Tanggal peluncuran tersebut ternyata bertepatan dengan peringatan Gerakan Demokrasi Gwangju tahun 1980. Peristiwa ini merupakan momen krusial dalam sejarah modern Korea Selatan, di mana militer melakukan penindasan keras terhadap para demonstran yang menuntut demokrasi.

Kontroversi memuncak karena promosi tersebut menawarkan diskon untuk produk tumbler seri "Tank". Penggunaan kata "tank" memicu reaksi negatif karena publik mengaitkannya dengan kendaraan lapis baja yang digunakan militer saat menumpas demonstrasi di Gwangju.

Situasi semakin memanas ketika kampanye tersebut menggunakan slogan promosi yang berbunyi, "Letakkan di atas meja dengan bunyi ‘Tak!’". Frasa ini dianggap sangat sensitif karena mengingatkan masyarakat pada kasus tragis aktivis mahasiswa Park Jong-chol, yang meninggal akibat penyiksaan aparat pada tahun 1987.

"Frasa tersebut dinilai sensitif karena mengingatkan masyarakat pada kasus Park Jong-chol, aktivis mahasiswa yang meninggal dunia akibat penyiksaan aparat pada 1987," demikian disebutkan dalam narasi yang berkembang, merujuk pada simbol perjuangan demokrasi Korea Selatan.

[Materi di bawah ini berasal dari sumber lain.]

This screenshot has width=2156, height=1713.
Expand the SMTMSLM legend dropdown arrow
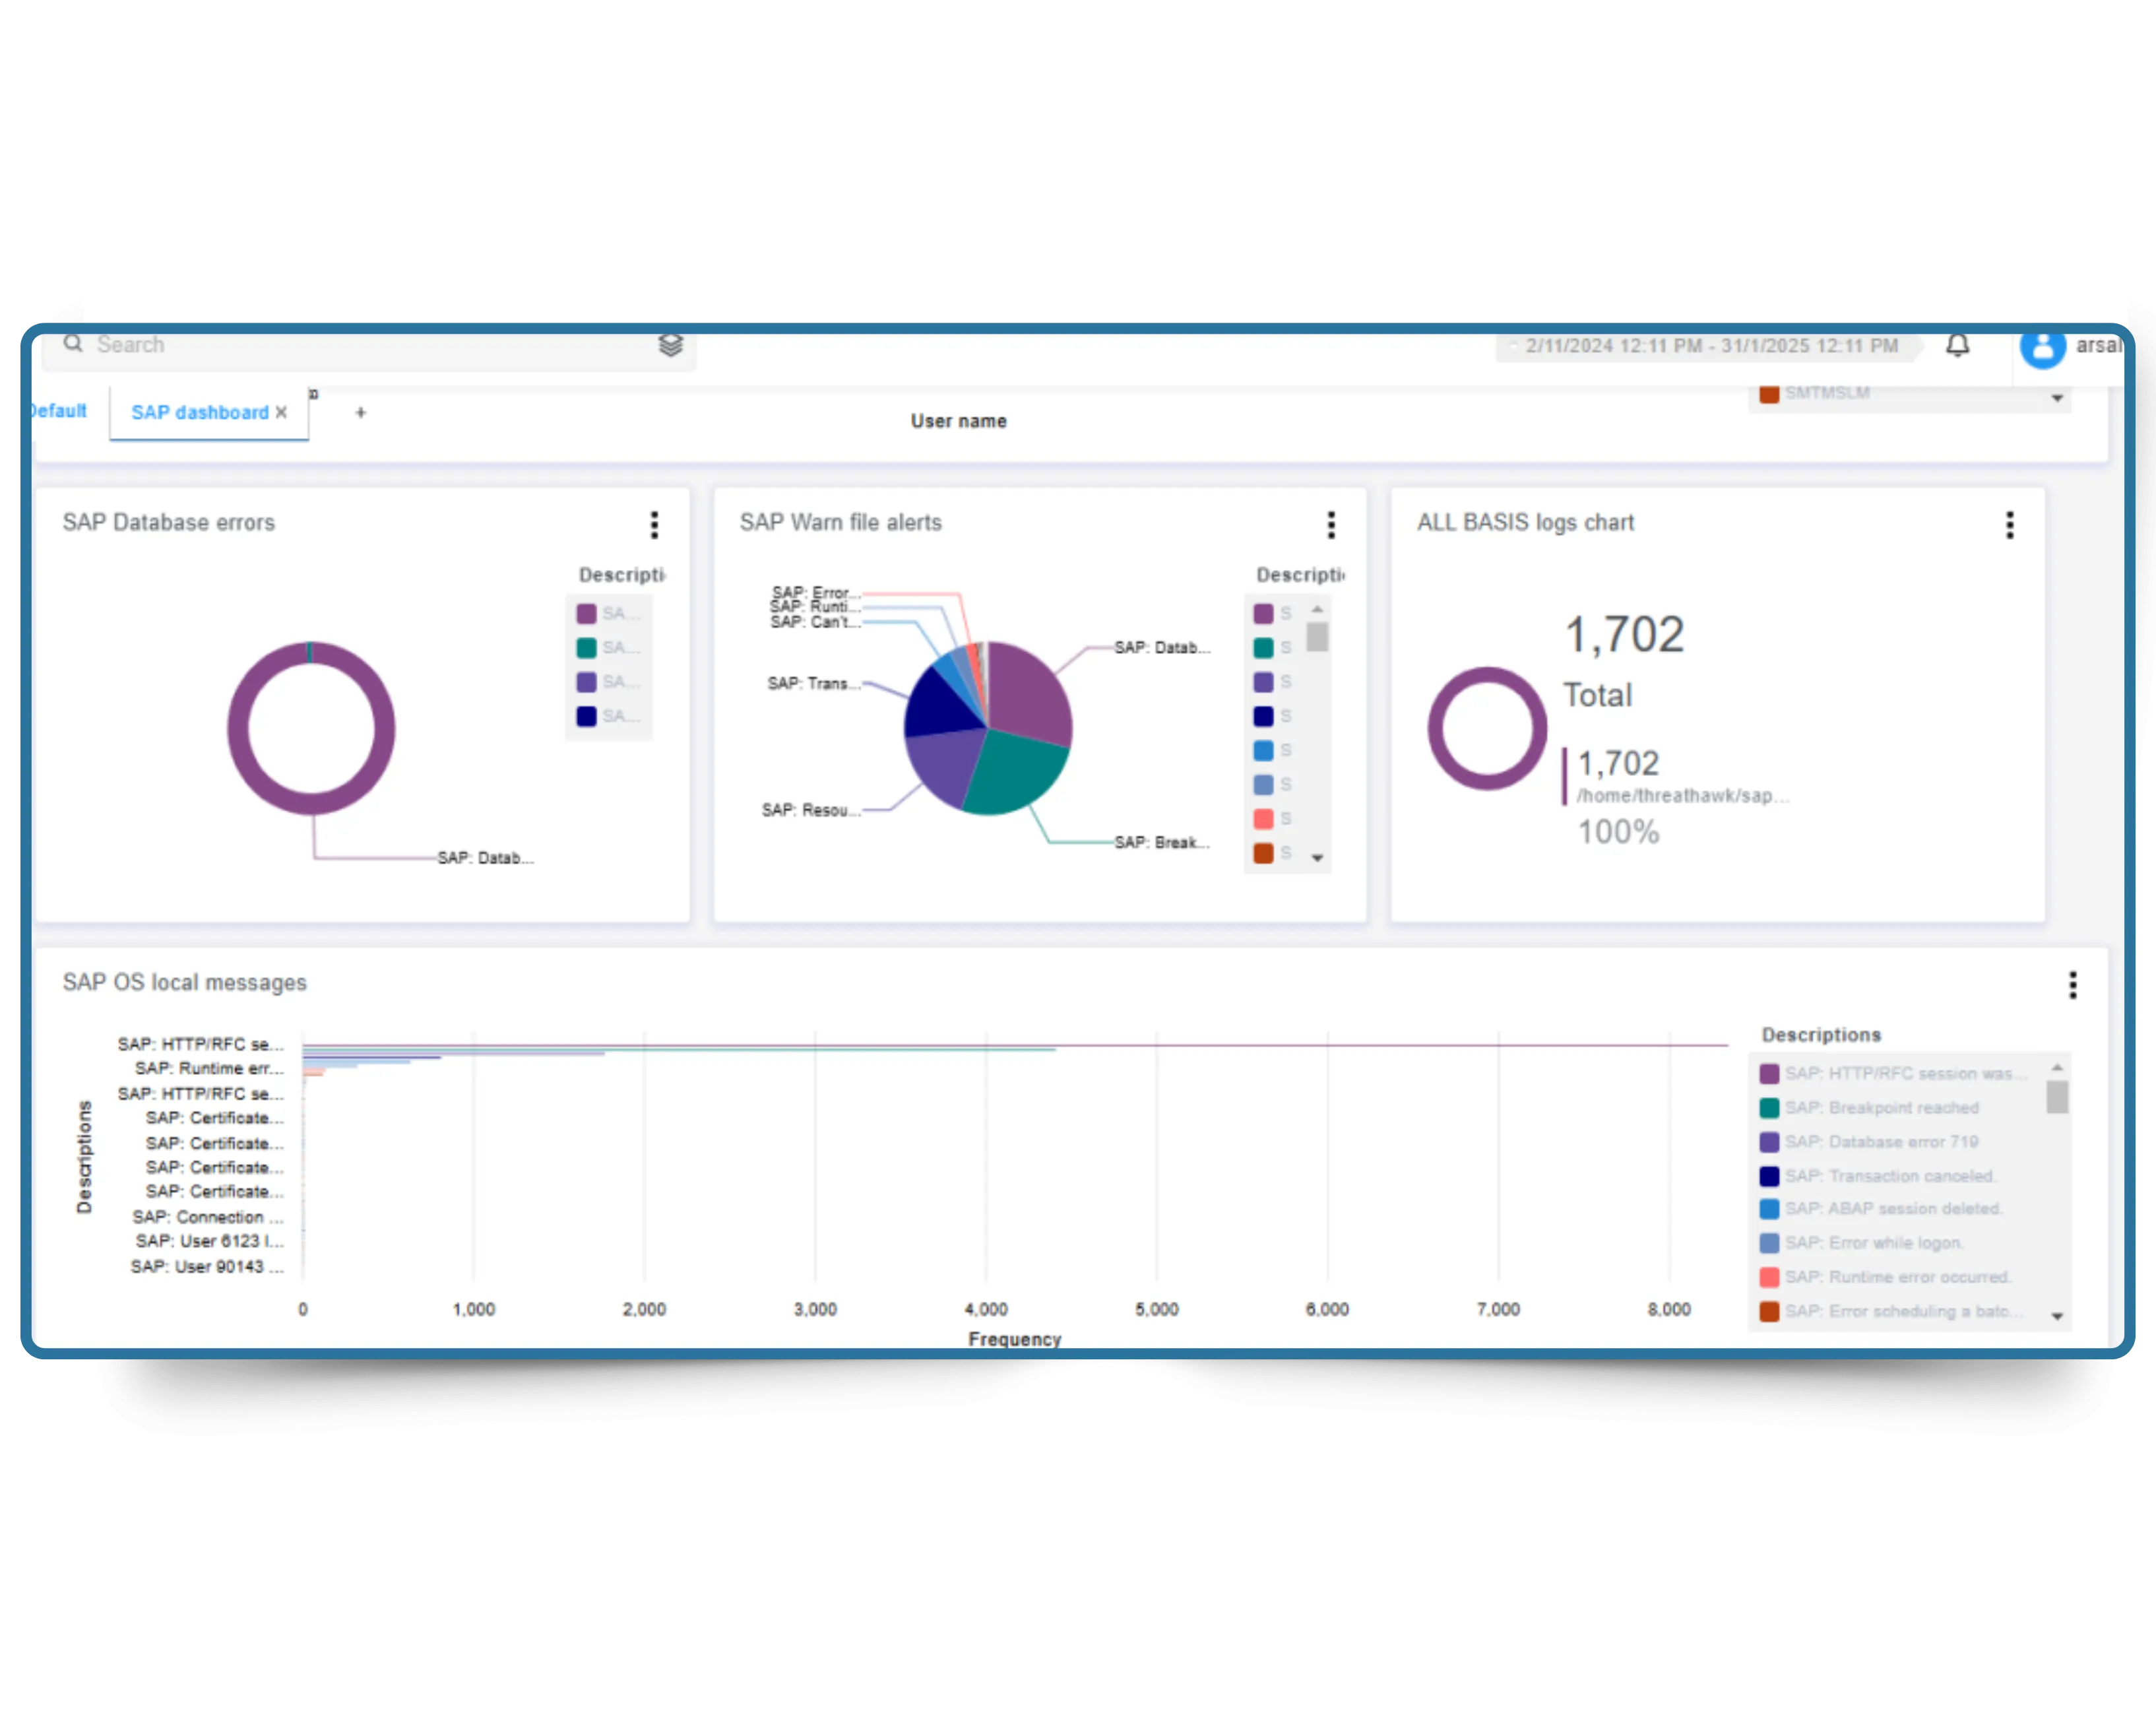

Akibat gelombang kritik yang meluas di media sosial dan masyarakat, Starbucks Korea terpaksa menghentikan promosi tersebut hanya beberapa jam setelah diluncurkan. Kontroversi ini kemudian memicu serangkaian konsekuensi, termasuk aksi boikot konsumen dan penyelidikan oleh pihak berwenang.

Sebagai tindak lanjut atas insiden tersebut, Shinsegae Group, sebagai pemegang kendali Starbucks Korea, memutuskan untuk menggelar pelatihan khusus. Pelatihan ini ditujukan untuk manajemen dan karyawan guna meningkatkan pemahaman mendalam mengenai sejarah dan kepekaan sosial perusahaan.